● Given entries:

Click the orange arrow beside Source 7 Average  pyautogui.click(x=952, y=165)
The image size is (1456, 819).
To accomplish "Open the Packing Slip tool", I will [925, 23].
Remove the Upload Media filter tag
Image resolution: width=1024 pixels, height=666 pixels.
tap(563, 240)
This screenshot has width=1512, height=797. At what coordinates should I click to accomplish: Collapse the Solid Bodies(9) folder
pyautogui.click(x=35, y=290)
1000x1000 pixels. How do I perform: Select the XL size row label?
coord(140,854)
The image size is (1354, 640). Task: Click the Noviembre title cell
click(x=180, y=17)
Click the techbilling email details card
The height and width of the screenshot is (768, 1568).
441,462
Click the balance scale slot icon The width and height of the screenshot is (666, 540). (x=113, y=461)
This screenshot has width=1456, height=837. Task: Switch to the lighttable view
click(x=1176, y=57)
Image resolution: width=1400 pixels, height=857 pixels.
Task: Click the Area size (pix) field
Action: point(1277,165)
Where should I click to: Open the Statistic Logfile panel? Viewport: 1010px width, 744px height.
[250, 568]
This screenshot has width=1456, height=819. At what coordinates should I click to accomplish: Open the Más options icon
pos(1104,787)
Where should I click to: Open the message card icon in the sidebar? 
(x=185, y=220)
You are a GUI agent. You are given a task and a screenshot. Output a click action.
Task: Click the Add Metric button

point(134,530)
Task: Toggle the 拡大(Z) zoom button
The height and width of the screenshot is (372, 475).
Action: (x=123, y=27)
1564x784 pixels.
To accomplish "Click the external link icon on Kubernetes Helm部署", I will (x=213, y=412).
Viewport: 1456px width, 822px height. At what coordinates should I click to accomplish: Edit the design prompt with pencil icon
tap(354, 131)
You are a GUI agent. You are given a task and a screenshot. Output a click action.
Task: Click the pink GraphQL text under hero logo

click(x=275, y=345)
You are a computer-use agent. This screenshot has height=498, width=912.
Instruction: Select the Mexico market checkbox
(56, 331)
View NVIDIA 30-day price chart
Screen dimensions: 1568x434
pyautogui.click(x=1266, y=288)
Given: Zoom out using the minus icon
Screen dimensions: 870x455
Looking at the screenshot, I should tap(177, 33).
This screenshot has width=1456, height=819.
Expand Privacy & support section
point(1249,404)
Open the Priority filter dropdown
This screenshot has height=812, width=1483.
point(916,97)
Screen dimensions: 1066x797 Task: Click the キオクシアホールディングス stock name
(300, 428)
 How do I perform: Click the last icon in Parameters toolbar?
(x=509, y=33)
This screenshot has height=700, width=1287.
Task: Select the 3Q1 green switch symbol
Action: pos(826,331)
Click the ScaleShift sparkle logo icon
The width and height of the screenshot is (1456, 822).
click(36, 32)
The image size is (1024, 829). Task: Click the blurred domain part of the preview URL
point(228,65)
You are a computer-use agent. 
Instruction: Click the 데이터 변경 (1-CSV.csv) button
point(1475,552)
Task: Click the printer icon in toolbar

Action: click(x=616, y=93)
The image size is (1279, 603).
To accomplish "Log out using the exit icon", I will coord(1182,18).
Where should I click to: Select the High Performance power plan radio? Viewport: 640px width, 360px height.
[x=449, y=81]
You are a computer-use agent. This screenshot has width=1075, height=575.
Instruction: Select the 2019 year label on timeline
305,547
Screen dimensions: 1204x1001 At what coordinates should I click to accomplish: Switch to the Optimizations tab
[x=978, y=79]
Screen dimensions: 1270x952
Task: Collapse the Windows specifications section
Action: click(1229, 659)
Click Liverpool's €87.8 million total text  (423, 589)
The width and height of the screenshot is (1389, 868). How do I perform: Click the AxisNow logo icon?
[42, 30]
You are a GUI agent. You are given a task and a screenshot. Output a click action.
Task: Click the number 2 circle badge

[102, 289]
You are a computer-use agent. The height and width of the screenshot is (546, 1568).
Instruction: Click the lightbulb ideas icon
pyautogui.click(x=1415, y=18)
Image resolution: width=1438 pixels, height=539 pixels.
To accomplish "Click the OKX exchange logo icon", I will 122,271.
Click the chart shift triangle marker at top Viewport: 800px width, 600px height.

● Task requirements: Rewrite the material above so that every "GUI agent" becomes "screen agent", keeping everything else the same.

● Exercise output:
Click the orange arrow beside Source 7 Average  pyautogui.click(x=952, y=165)
The image size is (1456, 819).
To accomplish "Open the Packing Slip tool", I will [925, 23].
Remove the Upload Media filter tag
Image resolution: width=1024 pixels, height=666 pixels.
tap(563, 240)
This screenshot has width=1512, height=797. At what coordinates should I click to accomplish: Collapse the Solid Bodies(9) folder
pyautogui.click(x=35, y=290)
1000x1000 pixels. How do I perform: Select the XL size row label?
coord(140,854)
The image size is (1354, 640). Task: Click the Noviembre title cell
click(x=180, y=17)
Click the techbilling email details card
The height and width of the screenshot is (768, 1568).
441,462
Click the balance scale slot icon The width and height of the screenshot is (666, 540). (x=113, y=461)
This screenshot has width=1456, height=837. Task: Switch to the lighttable view
click(x=1176, y=57)
Image resolution: width=1400 pixels, height=857 pixels.
Task: Click the Area size (pix) field
Action: point(1277,165)
Where should I click to: Open the Statistic Logfile panel? Viewport: 1010px width, 744px height.
[250, 568]
This screenshot has width=1456, height=819. At what coordinates should I click to accomplish: Open the Más options icon
pos(1104,787)
Where should I click to: Open the message card icon in the sidebar? 
(x=185, y=220)
You are a screen agent. You are given a task and a screenshot. Output a click action.
Task: Click the Add Metric button

point(134,530)
Task: Toggle the 拡大(Z) zoom button
The height and width of the screenshot is (372, 475).
Action: (x=123, y=27)
1564x784 pixels.
To accomplish "Click the external link icon on Kubernetes Helm部署", I will (x=213, y=412).
Viewport: 1456px width, 822px height. At what coordinates should I click to accomplish: Edit the design prompt with pencil icon
tap(354, 131)
You are a screen agent. You are given a task and a screenshot. Output a click action.
Task: Click the pink GraphQL text under hero logo

click(x=275, y=345)
You are a computer-use agent. This screenshot has height=498, width=912.
Instruction: Select the Mexico market checkbox
(56, 331)
View NVIDIA 30-day price chart
Screen dimensions: 1568x434
pyautogui.click(x=1266, y=288)
Given: Zoom out using the minus icon
Screen dimensions: 870x455
Looking at the screenshot, I should tap(177, 33).
This screenshot has width=1456, height=819.
Expand Privacy & support section
point(1249,404)
Open the Priority filter dropdown
This screenshot has height=812, width=1483.
point(916,97)
Screen dimensions: 1066x797 Task: Click the キオクシアホールディングス stock name
(300, 428)
 How do I perform: Click the last icon in Parameters toolbar?
(x=509, y=33)
This screenshot has height=700, width=1287.
Task: Select the 3Q1 green switch symbol
Action: pos(826,331)
Click the ScaleShift sparkle logo icon
The width and height of the screenshot is (1456, 822).
click(36, 32)
The image size is (1024, 829). Task: Click the blurred domain part of the preview URL
point(228,65)
You are a computer-use agent. 
Instruction: Click the 데이터 변경 (1-CSV.csv) button
point(1475,552)
Task: Click the printer icon in toolbar

Action: click(x=616, y=93)
The image size is (1279, 603).
To accomplish "Log out using the exit icon", I will coord(1182,18).
Where should I click to: Select the High Performance power plan radio? Viewport: 640px width, 360px height.
[x=449, y=81]
You are a computer-use agent. This screenshot has width=1075, height=575.
Instruction: Select the 2019 year label on timeline
305,547
Screen dimensions: 1204x1001 At what coordinates should I click to accomplish: Switch to the Optimizations tab
[x=978, y=79]
Screen dimensions: 1270x952
Task: Collapse the Windows specifications section
Action: click(1229, 659)
Click Liverpool's €87.8 million total text  (423, 589)
The width and height of the screenshot is (1389, 868). How do I perform: Click the AxisNow logo icon?
[42, 30]
You are a screen agent. You are given a task and a screenshot. Output a click action.
Task: Click the number 2 circle badge

[102, 289]
You are a computer-use agent. The height and width of the screenshot is (546, 1568).
Instruction: Click the lightbulb ideas icon
pyautogui.click(x=1415, y=18)
Image resolution: width=1438 pixels, height=539 pixels.
To accomplish "Click the OKX exchange logo icon", I will 122,271.
Click the chart shift triangle marker at top Viewport: 800px width, 600px height.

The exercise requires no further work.